-------- PROVIDED RECORDS

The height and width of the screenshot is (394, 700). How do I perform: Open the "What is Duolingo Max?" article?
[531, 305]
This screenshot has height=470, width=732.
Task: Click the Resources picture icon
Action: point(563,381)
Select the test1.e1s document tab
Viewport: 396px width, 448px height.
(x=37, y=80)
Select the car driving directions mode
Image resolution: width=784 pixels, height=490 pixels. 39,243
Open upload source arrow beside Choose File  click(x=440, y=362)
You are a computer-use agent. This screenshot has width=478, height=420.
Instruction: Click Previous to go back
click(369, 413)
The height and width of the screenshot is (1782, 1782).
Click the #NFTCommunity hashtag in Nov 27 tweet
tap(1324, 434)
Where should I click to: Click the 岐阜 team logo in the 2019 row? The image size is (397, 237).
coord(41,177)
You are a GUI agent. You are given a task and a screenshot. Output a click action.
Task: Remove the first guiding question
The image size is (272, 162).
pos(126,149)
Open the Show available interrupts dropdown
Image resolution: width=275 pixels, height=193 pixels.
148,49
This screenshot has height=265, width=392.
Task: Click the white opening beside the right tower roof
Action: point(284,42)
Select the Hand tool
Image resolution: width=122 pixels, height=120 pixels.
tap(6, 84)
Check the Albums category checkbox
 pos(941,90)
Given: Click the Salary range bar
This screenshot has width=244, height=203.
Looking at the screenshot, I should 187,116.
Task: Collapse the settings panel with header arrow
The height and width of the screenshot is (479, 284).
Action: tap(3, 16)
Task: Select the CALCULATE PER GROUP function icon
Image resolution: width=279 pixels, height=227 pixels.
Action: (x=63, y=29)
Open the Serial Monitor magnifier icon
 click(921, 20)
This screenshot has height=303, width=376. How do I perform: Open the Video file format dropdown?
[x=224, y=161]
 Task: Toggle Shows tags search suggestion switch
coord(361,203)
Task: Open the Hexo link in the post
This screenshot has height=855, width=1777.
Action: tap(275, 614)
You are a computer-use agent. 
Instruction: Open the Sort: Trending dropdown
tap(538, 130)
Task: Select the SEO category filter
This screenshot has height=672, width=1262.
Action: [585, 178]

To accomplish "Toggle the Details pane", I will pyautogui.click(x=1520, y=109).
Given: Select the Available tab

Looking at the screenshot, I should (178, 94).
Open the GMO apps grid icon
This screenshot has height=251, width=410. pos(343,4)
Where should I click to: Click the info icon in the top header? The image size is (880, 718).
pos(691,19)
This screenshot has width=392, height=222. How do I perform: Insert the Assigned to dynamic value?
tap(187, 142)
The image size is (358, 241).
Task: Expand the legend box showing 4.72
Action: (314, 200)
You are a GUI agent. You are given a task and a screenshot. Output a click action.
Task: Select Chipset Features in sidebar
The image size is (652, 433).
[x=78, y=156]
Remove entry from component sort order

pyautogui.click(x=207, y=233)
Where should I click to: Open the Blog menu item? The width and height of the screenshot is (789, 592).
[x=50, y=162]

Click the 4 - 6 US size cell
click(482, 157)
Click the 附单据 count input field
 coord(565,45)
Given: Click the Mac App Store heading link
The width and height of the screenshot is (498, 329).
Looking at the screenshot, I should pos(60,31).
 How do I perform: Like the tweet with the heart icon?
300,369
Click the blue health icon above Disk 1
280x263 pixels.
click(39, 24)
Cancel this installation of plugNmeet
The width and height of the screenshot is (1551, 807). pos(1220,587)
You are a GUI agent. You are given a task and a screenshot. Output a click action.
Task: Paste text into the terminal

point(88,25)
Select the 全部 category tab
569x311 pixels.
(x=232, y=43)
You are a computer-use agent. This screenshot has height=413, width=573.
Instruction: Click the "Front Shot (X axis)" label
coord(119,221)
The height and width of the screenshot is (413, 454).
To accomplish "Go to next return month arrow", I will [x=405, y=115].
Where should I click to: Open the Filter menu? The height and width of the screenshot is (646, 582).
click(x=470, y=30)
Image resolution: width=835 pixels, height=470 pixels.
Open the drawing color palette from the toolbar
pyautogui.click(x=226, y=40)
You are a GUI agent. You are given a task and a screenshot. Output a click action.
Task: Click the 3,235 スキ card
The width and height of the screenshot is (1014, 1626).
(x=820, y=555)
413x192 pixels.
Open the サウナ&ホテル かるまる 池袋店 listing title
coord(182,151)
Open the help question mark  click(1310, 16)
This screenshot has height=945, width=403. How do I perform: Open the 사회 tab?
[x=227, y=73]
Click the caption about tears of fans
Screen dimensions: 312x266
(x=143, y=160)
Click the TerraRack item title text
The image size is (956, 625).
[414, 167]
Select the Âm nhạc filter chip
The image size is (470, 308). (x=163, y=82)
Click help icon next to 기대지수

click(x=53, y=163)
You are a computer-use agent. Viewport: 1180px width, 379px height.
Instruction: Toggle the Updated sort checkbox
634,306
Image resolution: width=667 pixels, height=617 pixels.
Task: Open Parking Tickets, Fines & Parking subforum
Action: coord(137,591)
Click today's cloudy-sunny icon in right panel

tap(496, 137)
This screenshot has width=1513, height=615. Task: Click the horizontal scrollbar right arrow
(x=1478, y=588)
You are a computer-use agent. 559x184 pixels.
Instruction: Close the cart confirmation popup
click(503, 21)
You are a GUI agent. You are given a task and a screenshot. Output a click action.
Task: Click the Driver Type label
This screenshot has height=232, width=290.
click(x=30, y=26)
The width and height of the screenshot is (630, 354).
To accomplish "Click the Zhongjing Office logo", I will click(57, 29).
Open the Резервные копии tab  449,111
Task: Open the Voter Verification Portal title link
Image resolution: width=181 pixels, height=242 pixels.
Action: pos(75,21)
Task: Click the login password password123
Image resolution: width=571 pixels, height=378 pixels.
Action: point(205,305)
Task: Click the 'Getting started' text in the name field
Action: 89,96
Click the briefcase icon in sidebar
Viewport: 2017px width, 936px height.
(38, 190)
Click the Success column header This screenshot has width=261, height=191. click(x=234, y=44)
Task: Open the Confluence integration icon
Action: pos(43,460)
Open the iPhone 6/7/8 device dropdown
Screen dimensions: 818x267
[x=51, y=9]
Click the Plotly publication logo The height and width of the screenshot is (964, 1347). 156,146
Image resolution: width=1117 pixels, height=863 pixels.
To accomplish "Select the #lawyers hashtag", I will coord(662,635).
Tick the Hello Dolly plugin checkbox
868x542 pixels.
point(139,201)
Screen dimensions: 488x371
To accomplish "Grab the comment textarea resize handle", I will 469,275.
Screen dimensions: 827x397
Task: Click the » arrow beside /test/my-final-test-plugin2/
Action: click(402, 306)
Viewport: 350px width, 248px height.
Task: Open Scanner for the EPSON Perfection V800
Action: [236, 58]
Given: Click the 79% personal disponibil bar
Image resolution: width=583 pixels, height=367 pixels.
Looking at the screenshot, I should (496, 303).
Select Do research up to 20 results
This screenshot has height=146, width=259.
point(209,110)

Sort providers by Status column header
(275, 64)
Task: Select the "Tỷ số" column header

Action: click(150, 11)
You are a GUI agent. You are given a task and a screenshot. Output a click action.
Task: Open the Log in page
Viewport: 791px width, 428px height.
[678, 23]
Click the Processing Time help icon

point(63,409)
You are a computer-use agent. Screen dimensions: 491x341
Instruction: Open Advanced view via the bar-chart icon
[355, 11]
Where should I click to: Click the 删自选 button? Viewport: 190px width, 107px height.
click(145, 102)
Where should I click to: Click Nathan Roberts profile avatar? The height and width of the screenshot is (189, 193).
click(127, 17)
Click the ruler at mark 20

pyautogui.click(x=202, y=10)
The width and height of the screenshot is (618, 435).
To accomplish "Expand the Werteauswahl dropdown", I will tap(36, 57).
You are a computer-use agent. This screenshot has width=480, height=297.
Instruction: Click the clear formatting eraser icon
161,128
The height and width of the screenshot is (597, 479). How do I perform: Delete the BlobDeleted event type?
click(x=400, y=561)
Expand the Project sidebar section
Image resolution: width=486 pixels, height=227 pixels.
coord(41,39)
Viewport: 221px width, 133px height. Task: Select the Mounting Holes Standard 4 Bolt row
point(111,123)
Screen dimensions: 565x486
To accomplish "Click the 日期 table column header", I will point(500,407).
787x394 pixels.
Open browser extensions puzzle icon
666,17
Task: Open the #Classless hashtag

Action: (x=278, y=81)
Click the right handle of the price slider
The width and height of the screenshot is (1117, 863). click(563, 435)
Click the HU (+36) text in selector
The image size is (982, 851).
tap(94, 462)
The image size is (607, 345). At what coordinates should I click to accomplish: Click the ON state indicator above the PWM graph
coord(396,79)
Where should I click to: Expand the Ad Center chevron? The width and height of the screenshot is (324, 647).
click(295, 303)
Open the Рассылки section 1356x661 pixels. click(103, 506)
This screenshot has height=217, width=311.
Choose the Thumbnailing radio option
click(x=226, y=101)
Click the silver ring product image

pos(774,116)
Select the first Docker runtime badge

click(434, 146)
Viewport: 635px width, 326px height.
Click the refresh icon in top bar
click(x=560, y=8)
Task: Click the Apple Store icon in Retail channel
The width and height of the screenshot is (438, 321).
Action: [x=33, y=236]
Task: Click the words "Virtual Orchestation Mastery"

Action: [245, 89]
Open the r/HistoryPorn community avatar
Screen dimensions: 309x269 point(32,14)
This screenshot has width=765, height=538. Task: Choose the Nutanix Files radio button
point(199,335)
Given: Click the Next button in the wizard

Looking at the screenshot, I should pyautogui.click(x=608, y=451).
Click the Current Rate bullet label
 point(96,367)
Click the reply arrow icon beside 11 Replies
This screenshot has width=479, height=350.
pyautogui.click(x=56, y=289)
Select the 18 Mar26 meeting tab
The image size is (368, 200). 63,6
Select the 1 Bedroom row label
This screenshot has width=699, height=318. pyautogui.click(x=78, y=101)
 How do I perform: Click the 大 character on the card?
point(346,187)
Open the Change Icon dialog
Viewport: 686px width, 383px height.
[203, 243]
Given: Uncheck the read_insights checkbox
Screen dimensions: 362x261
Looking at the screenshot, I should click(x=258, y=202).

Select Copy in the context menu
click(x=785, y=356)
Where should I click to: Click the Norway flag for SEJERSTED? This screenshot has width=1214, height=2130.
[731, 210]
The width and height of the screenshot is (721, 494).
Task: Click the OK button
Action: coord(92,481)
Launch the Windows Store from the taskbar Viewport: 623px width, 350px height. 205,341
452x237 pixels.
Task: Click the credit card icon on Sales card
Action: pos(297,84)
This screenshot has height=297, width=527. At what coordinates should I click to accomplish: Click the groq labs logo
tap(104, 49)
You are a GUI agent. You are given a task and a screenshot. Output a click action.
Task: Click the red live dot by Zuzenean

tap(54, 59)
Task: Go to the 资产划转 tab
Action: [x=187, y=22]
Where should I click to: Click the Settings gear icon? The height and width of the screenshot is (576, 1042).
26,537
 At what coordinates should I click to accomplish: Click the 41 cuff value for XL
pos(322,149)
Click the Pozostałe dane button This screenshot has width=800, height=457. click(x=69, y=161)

----------------

◆ BRIEF
Go through the data above from its first line and copy each line exactly, stopping once the line with "Task: Open the Hexo link in the post" has been copied.

◆ OUTPUT BELOW
The height and width of the screenshot is (394, 700). How do I perform: Open the "What is Duolingo Max?" article?
[531, 305]
This screenshot has height=470, width=732.
Task: Click the Resources picture icon
Action: point(563,381)
Select the test1.e1s document tab
Viewport: 396px width, 448px height.
(x=37, y=80)
Select the car driving directions mode
Image resolution: width=784 pixels, height=490 pixels. 39,243
Open upload source arrow beside Choose File  click(x=440, y=362)
You are a computer-use agent. This screenshot has width=478, height=420.
Instruction: Click Previous to go back
click(369, 413)
The height and width of the screenshot is (1782, 1782).
Click the #NFTCommunity hashtag in Nov 27 tweet
tap(1324, 434)
Where should I click to: Click the 岐阜 team logo in the 2019 row? The image size is (397, 237).
coord(41,177)
You are a GUI agent. You are given a task and a screenshot. Output a click action.
Task: Remove the first guiding question
The image size is (272, 162).
pos(126,149)
Open the Show available interrupts dropdown
Image resolution: width=275 pixels, height=193 pixels.
148,49
This screenshot has height=265, width=392.
Task: Click the white opening beside the right tower roof
Action: point(284,42)
Select the Hand tool
Image resolution: width=122 pixels, height=120 pixels.
tap(6, 84)
Check the Albums category checkbox
 pos(941,90)
Given: Click the Salary range bar
This screenshot has width=244, height=203.
Looking at the screenshot, I should 187,116.
Task: Collapse the settings panel with header arrow
The height and width of the screenshot is (479, 284).
Action: tap(3, 16)
Task: Select the CALCULATE PER GROUP function icon
Image resolution: width=279 pixels, height=227 pixels.
Action: (x=63, y=29)
Open the Serial Monitor magnifier icon
 click(921, 20)
This screenshot has height=303, width=376. How do I perform: Open the Video file format dropdown?
[x=224, y=161]
 Task: Toggle Shows tags search suggestion switch
coord(361,203)
Task: Open the Hexo link in the post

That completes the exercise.